Cardiac unit saves 17% on inventory expenses
Cardiac unit saves 17% on inventory expenses
Is an asset management program in your future?
Have you considered hiring an asset manager? Setting up a system costs big bucks at the outset, but can save equally big down the road. Children's Medical Center of Dallas, a trauma Level 1 facility, implemented an asset management program for its cardiology department a couple of years ago. Now the 250-bed facility is showing savings of about 17% annually on service agreements.
Tracking the costs associated with expensive equipment and systems is a daunting burden. Your facility's machines are probably deployed throughout the institution and under the auspices of various staff. Keeping on top of leases, license terms, usage constraints, and maintenance schedules can be frustrating. Without an asset management program, you may be losing money because it may be difficult to verify whether vendors are honoring the terms you agreed upon or whether you are being invoiced correctly. You may even be paying for hardware that's no longer on the floor.
Spend money to make money
For about $100,000 for software, "you can set up a repository tool that will save at least that much in less than a year," says Larry Shoup, president of Janus Technologies, a software firm in Pittsburgh specializing in the management of information technology assets. (See article by Shoup outlining advantages of an asset management program, p. 77.)
Stephan Moore, operations director of cardiothoracic services at Children's, says that asset management can be compared to buying an insurance plan for your equipment. "We maintain our existing relationship with the vendors that take care of our equipment, but we know in advance what our annual outlay of dollars is," he says.
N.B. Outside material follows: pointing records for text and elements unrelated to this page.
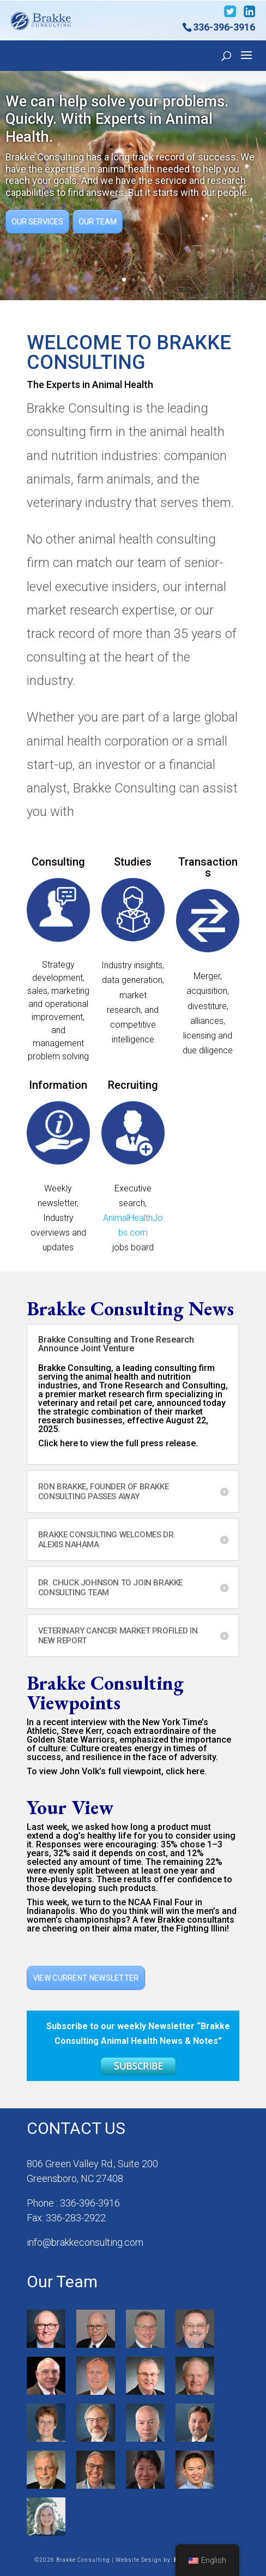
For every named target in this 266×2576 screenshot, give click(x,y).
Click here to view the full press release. (118, 1443)
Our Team (97, 221)
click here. (186, 1771)
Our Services (37, 221)
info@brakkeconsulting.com (85, 2242)
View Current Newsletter (86, 1977)
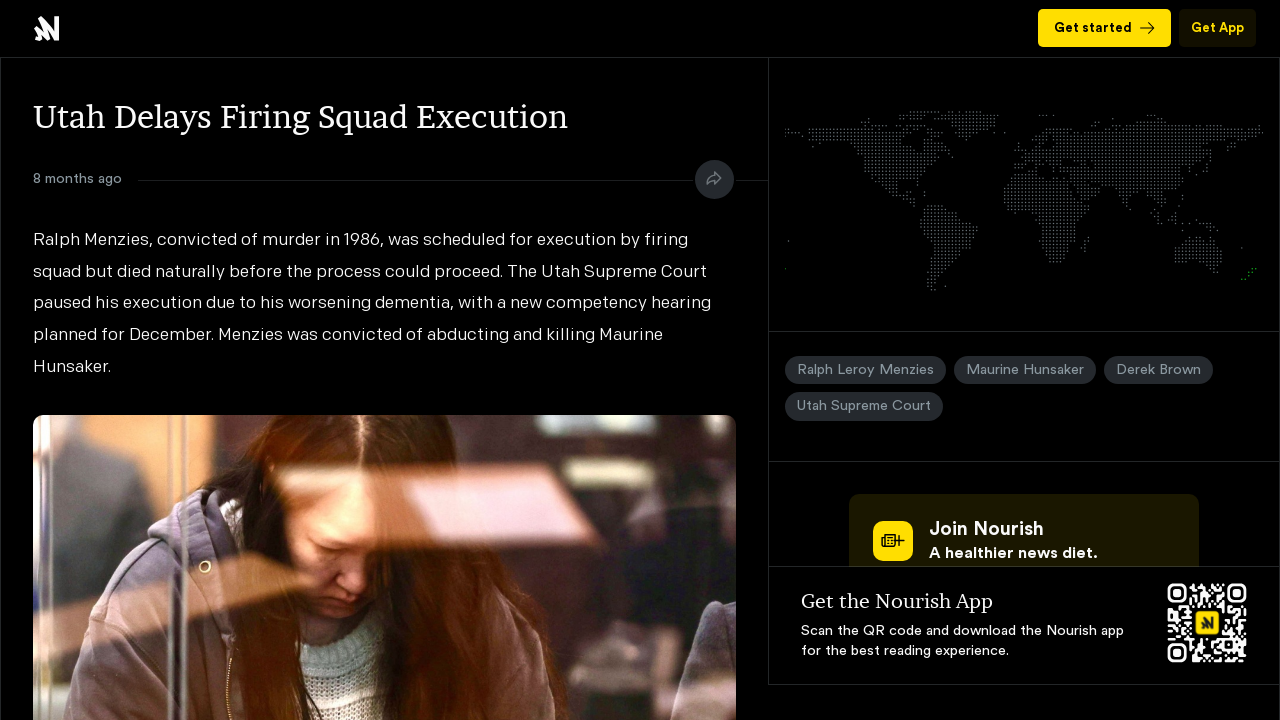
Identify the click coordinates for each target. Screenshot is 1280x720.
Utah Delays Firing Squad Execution (46, 28)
Children's contracts with R.P. Kincheloe Co. in Dallas, and Kincheloe subcontracts with the vendors. (See contact information for this and other asset management companies, below.) "Our contract has worked out well," says Moore. Because his facility's radiology and cardiology departments have common needs, the two departments share an asset management contract.
Rick Doan is Kincheloe's asset manager, and he is responsible for triaging equipment troubles at Children's. He works on-site and coordinates visits from vendors, "so that responsibility is taken off management," says Moore. For a facility the size of Children's, a minimum contract of $500,000 is required to launch a program with a manager on-site.
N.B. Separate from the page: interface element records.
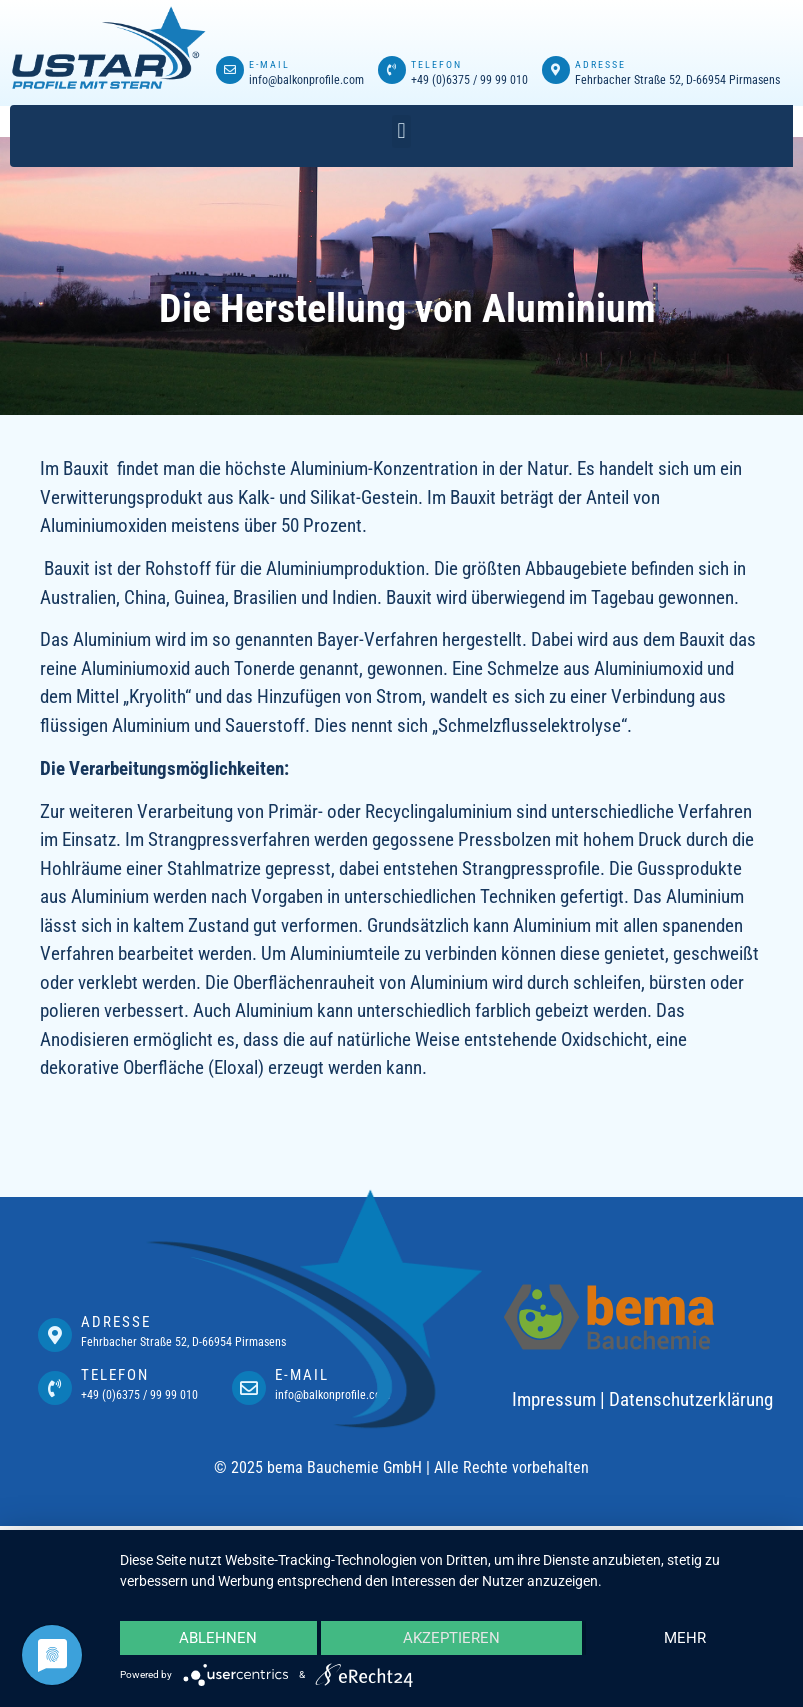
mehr (685, 1638)
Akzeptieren (451, 1638)
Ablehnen (218, 1638)
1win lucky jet (213, 29)
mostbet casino (216, 29)
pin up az (211, 29)
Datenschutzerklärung (691, 1399)
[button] (401, 131)
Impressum (554, 1399)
"Asset managers have the expertise to exert leverage and negotiate better pricing arrangements with manufacturers than we could on our own," says Moore. "And the arrangement gives us a fixed cost on a piece of equipment per year - an expense we can count on."
Asset managers want to keep equipment in as good condition as possible, and they make sure vendors who come in to repair the equipment do what they should. They encourage the use of refurbished parts if they're just as good as new.
"I try to save the customer as much money as I can," says Doan. He is able to make sure the vendors perform preventive maintenance on the equipment when scheduled because he keeps track of when the maintenance is due and monitors service histories.
Overcome resistance
Physicians often are initially resistant to instituting an asset management project. Large equipment manufacturers can lose money when a hospital employs an asset manager because the manufacturers can't strike as good a deal with the managers as they can with a hospital directly. The companies sometimes warn physicians away from asset management by telling them the service may not be as good as when no middleman is involved.
"That's not been our experience," says Moore. "The equipment has been running fine. In fact, our service through our asset manager has been better than that we'd been getting from the vendors, probably due to the responsiveness of our on-site rep."
Cost Management in Cardiac Care asked Moore how Children's overcame resistance from its physicians: "We discussed the importance of cost savings with them," he says, "and pointed out that if we didn't reduce our costs there, we'd have to reduce them somewhere else." Moore's team asks physicians to give them feedback if the system isn't working.
"We're a small pediatric facility," he says, "and we have a close working relationship with our physicians, so trust has built over the years."